Erano gli avanzi di un regime marcio, che sulla morte di trentamila cubani aveva edificato le sue vergogne. Era il prezzo che un sergentino analfabeta di terza fila, stupido come solo i crudeli sanno essere e servo come solo gli stupidi possono diventarlo, pagava all’impero nella speranza di venir considerato qualcuno d’importante. Ma quell’avvocato di grandi prospettive, guerrigliero per disputare la più grande delle cause, gli aveva fatto intendere sin dal Moncada che il tempo delle sue angherie sarebbe finito presto.

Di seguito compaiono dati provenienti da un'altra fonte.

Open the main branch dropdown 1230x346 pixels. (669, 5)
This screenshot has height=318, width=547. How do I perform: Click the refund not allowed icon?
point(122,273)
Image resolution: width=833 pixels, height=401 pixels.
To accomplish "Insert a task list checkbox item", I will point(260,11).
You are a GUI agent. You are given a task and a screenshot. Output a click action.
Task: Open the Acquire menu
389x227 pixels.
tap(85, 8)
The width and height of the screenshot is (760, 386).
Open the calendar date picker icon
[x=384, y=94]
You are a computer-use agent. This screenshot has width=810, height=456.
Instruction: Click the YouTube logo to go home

La pulizia delle strade e delle case dell’isola fu rapida, efficiente, discreta. Quasi un gesto di buona educazione, un omaggio dovuto al nuovo anno che apriva la nuova era. Non c’era tempo da perdere: alfabetizzare, curare, riparare, edificare, ordinare, organizzare; alla fine, cambiare. Il razzismo andava spazzato insieme all’apparato repressivo. Gli alberghi e i casinò avevano abbandonato l’inglese e il francese, lo slang era ormai l’habanero. I latifondisti cercavano il mare e i contadini trovavano la terra. L’apartheid moriva sotto i piedi degli afro che entravano ovunque, padroni finalmente di quello che era loro. Il vecchio ordine saltava in aria, quello nuovo piantava i piedi a terra.

In cinquant’anni di vittorie, di cadute e risalite, Cuba non è diventata mai il paradiso sulla terra, spesso l’alibi dei suoi detrattori a tempo pieno che su di lei esercitano l’arma della critica solo come sottofondo alla critica delle armi. Ma Cuba è stata ed è, in barba a quanti si ostinano a non voler alfabetizzarsi, il luogo più egualitario della terra, quello almeno della distanza più ridotta di tutti con ognuno. Una piccola isola che ha saputo resistere per 50 anni a ciò che nessuna potenza avrebbe sopportato per 50 giorni, che si ostina a svicolare dalla sua collocazione geografica e politica proponendosi come protagonista e che, con la testa e il cuore rivolti a sud, presenta numeri migliori del ricco nord.

Per colmo di picardìa, oltre a cambiare se stessa ha cambiato persino Miami, divenuta nel contempo la città più anomala e forse meno ipocrita degli Usa. Ricettacolo degli avanzi di ogni dittatura, le paludi che la circondano sono divenute il luogo più trasparente e con gli animali meno pericolosi. Lì, nella sponda opposta al paese degno, un esercito di rancorosi, fuggitivi dalla decenza, continua a sognare sangue e saccheggi, svegliandosi inevitabilmente, giorno dopo giorno, piatto dopo piatto da lavare, più solo e più frustrato. Nell’inutile speranza di strappare Cuba ai cubani, si prende in faccia ogni giorno l’America degli americani. Solo le nuove generazioni di cubano americani, quelle che sono nate senza l’onta della sconfitta, cambieranno progressivamente la gusanerìa.

Cinquant’anni dopo, Cuba emoziona ancora. Scatena passioni e solleva discussioni, rompe equilibri, mette in mora i “se” e i “ma”, cambia l’ordine logico dell’argomentare. Ha cambiato e fatto crescere diverse leve di uomini giusti, di anime che hanno aperto serragli e divelto cuori. Ha dato un senso alla solidarietà e ha privato di senso l’egoismo. Ha sconvolto l’ordine delle probabilità e umiliato la legge dei grandi numeri, rovesciando logiche e sovvertendo menti. L’essenza di una Rivoluzione.